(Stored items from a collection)
------------------------------------------------------------------------

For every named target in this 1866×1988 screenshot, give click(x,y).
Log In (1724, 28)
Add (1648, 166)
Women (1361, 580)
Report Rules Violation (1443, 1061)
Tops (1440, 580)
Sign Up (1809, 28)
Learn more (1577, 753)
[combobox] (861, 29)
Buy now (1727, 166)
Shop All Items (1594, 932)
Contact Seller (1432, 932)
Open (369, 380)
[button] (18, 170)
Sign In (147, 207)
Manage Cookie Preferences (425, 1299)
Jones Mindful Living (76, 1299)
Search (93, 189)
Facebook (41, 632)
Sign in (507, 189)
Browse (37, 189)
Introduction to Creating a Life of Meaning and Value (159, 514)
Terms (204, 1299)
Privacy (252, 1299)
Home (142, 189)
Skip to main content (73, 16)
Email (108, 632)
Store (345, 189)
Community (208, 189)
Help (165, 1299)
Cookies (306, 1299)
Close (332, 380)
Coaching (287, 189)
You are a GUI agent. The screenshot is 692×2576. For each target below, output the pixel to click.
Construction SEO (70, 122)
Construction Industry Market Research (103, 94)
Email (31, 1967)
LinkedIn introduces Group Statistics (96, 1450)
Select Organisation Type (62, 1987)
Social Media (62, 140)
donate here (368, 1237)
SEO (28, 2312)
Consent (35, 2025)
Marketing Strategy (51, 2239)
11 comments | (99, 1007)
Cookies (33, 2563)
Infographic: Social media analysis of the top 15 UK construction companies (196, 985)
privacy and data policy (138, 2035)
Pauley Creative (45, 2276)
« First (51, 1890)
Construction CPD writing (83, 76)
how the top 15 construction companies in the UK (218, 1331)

------------------------------------------------------------------------

_Prompt_: Transcribe each record shown above, exactly.

_Response to the task_:
For every named target in this 1866×1988 screenshot, give click(x,y).
Log In (1724, 28)
Add (1648, 166)
Women (1361, 580)
Report Rules Violation (1443, 1061)
Tops (1440, 580)
Sign Up (1809, 28)
Learn more (1577, 753)
[combobox] (861, 29)
Buy now (1727, 166)
Shop All Items (1594, 932)
Contact Seller (1432, 932)
Open (369, 380)
[button] (18, 170)
Sign In (147, 207)
Manage Cookie Preferences (425, 1299)
Jones Mindful Living (76, 1299)
Search (93, 189)
Facebook (41, 632)
Sign in (507, 189)
Browse (37, 189)
Introduction to Creating a Life of Meaning and Value (159, 514)
Terms (204, 1299)
Privacy (252, 1299)
Home (142, 189)
Skip to main content (73, 16)
Email (108, 632)
Store (345, 189)
Community (208, 189)
Help (165, 1299)
Cookies (306, 1299)
Close (332, 380)
Coaching (287, 189)
You are a GUI agent. The screenshot is 692×2576. For each target below, output the pixel to click.
Construction SEO (70, 122)
Construction Industry Market Research (103, 94)
Email (31, 1967)
LinkedIn introduces Group Statistics (96, 1450)
Select Organisation Type (62, 1987)
Social Media (62, 140)
donate here (368, 1237)
SEO (28, 2312)
Consent (35, 2025)
Marketing Strategy (51, 2239)
11 comments | (99, 1007)
Cookies (33, 2563)
Infographic: Social media analysis of the top 15 UK construction companies (196, 985)
privacy and data policy (138, 2035)
Pauley Creative (45, 2276)
« First (51, 1890)
Construction CPD writing (83, 76)
how the top 15 construction companies in the UK (218, 1331)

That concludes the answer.